1. Ban the practice of street name stocks. I have no confidence in brokerage firms anymore and no way to ascertain their honesty. There is no way for an average investor to tell that they really own what their brokerage firms are telling tell them that they own. We used to get certified share certificates. Now we receive a statement that may or may not be true. Are our statement shares really phantom accounting shares? This has to be stopped Require electronic certificates with named owners for all shares purchased (cash and margin account purchases). Margin account purchases are putting up capital to buy the stock (borrowed capital). The margin investor has ownership - not the brokerage firm. Require brokerage houses to register stock owners with the company so that the company knows who their actual investors are. Likewise, it will allow regulators to quickly track down fraud. Critics will say that this will be costly for brokerage houses and slow down trading. Is this the computer age or not? If my vitamin supplement company can uniquely track every $5 bottle of vitamins they sell, the DTC should be smart enough to track stock ownership. Eliminating ownership ambiguity is critical to stock market integrity and to the removal of one large source of fraud.

2. Start leveling the trading playing field for average retail investors. For example: Make stop-loss orders invisible to all traders (including MMs). When I started trading many years ago my stop-loss order was held by my personal broker. No one else knew were my loss threshold was. With electronic orders, the sophisticated short investors can see posted stop-loss orders and manipulate the price downward to take out the stop-loss orders. This manipulation can create a cascade of stop-loss sales, driving down the price even further.

3. Another simple playing field change would be to stop all trading in tenths or hundredths of a penny. Ive seen MM s hold the trading in a fixed range by going to hundredths of a penny, forcing the retail investor whose brokerage firm doesnt permit such sales to bid lower (never filled) or pay more to buy. Standardize all trades in one penny increments.

4. Put an enhanced up-tick rule back in place. It doesnt take much to manipulate a few pennies in price. Change the up-tick threshold to a $0.25 increase. If the up-tick rule was ineffective in the electronic era, the option should have been to make it stronger - not wipe it out. Over the last year and a half, we have seen what the short sellers can do without the up-tick rule. It has been devastating to our economy and the market.

5. Open an automatic investigation of every FTD on a daily basis. This is the computer age Levy substantial fines on the brokerage firm that processed the FTD sell order and require them to purchase replacement shares immediately. Let them go after their customer for the fine. If brokerage firms are held accountable for mistakes that affect market trading, you will find that brokerage firms will not look the other way when a customer tries to manipulate the market. Moreover, justifying FTDs by citing accounting mistakes is a joke in the modern computer age. FTDs are the major tool of stock manipulation. Make the brokerage firms accountable immediately.

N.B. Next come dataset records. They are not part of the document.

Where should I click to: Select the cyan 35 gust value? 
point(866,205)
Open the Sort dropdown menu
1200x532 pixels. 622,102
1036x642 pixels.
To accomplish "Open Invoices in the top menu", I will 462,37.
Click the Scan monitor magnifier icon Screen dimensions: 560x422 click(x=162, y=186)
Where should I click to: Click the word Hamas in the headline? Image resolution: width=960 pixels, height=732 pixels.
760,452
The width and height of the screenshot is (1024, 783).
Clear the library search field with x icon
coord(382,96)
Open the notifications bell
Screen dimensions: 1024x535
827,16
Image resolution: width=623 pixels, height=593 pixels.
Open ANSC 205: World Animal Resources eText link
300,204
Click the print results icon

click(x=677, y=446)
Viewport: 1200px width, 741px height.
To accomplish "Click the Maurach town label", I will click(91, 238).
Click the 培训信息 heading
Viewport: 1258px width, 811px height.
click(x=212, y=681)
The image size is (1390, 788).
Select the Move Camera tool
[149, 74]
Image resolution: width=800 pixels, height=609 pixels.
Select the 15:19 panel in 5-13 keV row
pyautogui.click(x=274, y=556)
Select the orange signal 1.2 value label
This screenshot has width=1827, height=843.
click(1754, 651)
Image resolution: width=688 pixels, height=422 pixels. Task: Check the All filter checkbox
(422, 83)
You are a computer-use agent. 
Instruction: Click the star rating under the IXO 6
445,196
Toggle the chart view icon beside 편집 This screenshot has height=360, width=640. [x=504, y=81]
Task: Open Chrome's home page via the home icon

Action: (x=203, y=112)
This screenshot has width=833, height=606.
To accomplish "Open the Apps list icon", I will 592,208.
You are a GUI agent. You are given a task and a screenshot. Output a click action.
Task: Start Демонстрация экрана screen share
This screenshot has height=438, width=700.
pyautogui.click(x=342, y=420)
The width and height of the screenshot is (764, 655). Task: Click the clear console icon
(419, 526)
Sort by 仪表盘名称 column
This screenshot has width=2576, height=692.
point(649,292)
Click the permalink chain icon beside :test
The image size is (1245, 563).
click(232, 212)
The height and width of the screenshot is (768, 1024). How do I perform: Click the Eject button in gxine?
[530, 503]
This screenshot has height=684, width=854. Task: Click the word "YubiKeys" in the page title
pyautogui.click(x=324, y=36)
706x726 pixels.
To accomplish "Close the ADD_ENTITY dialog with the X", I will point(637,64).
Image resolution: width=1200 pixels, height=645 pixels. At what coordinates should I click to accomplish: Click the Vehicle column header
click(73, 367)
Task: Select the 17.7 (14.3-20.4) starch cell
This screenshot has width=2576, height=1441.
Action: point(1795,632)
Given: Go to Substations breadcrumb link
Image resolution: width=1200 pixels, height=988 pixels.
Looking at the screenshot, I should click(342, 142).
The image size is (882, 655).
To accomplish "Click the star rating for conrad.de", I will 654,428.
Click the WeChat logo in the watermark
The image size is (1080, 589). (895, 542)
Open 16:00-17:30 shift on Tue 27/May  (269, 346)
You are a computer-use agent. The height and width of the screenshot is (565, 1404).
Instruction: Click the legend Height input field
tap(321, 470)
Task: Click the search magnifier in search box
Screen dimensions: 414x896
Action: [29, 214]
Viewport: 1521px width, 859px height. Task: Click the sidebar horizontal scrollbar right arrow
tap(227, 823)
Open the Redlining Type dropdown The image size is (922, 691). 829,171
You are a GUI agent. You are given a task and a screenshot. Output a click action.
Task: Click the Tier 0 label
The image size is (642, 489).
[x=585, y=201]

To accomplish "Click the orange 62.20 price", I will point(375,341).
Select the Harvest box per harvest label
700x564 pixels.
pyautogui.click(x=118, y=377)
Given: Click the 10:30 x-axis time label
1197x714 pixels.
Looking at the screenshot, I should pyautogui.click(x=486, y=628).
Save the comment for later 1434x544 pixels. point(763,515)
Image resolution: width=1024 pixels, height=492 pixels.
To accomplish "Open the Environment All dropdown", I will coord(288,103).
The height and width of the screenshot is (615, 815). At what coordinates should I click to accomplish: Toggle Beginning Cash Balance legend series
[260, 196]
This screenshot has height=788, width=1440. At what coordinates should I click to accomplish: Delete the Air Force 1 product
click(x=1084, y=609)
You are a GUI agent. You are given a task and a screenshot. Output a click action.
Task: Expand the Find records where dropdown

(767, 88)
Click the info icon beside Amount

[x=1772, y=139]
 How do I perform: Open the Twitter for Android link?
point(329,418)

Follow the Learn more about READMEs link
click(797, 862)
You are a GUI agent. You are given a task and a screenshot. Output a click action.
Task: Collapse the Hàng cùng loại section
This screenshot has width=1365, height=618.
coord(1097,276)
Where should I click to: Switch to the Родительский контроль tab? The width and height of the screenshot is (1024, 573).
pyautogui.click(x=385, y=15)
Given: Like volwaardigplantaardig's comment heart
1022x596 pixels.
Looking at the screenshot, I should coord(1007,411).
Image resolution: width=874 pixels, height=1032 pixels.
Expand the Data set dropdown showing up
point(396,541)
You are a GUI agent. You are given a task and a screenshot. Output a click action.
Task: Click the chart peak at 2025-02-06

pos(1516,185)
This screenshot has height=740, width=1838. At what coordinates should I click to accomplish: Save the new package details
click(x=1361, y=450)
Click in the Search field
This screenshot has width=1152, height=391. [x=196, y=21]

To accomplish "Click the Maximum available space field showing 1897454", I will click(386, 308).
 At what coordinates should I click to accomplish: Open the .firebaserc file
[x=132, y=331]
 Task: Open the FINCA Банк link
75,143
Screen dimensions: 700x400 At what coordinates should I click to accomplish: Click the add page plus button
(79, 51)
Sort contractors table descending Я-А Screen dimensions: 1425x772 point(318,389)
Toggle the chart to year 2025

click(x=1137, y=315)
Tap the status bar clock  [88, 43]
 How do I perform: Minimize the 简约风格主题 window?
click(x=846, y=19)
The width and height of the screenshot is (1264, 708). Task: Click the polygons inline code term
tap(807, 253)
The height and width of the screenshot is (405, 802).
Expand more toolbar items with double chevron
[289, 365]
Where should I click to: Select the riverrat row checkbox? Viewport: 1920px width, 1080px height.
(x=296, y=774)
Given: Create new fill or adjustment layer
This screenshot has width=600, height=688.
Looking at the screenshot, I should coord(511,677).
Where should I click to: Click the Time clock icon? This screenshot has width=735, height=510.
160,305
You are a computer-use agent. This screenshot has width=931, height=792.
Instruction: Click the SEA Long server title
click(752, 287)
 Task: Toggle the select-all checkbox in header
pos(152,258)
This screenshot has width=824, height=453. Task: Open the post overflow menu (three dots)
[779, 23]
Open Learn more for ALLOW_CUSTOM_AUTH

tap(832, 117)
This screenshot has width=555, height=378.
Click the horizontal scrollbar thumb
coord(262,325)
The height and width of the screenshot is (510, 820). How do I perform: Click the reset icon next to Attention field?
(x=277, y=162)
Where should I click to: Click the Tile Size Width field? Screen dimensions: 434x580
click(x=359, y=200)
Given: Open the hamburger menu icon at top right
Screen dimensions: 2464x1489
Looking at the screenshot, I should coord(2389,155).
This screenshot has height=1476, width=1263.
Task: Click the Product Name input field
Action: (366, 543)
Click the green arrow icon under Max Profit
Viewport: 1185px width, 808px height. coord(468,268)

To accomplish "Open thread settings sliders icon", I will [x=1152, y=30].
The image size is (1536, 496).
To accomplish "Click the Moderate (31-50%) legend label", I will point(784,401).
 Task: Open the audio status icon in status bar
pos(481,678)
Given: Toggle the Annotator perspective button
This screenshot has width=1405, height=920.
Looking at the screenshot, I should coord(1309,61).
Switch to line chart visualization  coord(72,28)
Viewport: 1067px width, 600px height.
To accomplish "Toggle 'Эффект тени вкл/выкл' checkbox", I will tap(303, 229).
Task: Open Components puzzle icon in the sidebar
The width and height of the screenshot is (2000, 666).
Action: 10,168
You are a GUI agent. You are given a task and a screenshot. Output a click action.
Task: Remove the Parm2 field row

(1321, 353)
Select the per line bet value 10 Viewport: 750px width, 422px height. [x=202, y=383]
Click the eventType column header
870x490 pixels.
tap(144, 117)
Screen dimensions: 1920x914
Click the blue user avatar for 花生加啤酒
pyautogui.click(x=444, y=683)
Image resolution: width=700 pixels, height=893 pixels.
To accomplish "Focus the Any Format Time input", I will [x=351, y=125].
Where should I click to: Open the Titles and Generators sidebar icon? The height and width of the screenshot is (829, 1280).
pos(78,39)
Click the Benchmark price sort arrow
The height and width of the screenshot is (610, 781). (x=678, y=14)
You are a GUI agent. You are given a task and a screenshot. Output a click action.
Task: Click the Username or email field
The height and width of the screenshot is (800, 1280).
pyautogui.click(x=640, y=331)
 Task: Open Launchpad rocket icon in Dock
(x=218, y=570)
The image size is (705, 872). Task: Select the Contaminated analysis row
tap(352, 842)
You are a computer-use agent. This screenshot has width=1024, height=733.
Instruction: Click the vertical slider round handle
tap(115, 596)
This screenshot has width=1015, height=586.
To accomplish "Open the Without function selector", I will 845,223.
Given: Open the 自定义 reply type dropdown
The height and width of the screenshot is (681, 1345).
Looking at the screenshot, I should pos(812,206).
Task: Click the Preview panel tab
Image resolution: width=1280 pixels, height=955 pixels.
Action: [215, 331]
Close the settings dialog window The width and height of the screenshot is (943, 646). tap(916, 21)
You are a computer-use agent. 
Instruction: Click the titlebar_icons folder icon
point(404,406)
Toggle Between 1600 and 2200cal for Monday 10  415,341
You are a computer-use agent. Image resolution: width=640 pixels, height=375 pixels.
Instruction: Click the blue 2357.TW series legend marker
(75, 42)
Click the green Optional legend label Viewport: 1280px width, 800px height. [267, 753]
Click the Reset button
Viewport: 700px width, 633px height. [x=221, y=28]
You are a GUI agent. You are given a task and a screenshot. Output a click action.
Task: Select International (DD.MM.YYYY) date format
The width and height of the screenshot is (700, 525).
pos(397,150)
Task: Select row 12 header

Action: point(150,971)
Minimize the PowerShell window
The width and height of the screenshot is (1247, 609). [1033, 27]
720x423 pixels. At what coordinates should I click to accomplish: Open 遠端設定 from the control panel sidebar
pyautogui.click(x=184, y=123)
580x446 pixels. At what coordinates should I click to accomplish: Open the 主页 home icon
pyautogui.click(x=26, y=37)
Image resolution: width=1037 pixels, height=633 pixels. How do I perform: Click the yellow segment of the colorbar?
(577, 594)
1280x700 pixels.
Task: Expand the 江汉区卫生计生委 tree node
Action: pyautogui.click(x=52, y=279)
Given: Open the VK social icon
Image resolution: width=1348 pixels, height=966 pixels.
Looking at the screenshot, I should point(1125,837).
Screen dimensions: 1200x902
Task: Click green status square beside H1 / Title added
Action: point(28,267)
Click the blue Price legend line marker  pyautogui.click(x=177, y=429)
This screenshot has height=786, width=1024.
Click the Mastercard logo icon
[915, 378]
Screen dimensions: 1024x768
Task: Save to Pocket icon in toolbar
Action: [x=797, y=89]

6. Ban short sales on all stocks trading under $10 (a simple, clean rule). Thinly traded stocks can be easily manipulated by short sellers who take advantage of low volume to crush the stock of a new company.

It is time for the status quo on Wall Street to end. Weve allowed a house of cards to be built on the transition to electronic markets. The wind blew and the house tumbled. It is time for big changes in trading ethics, procedures and verification.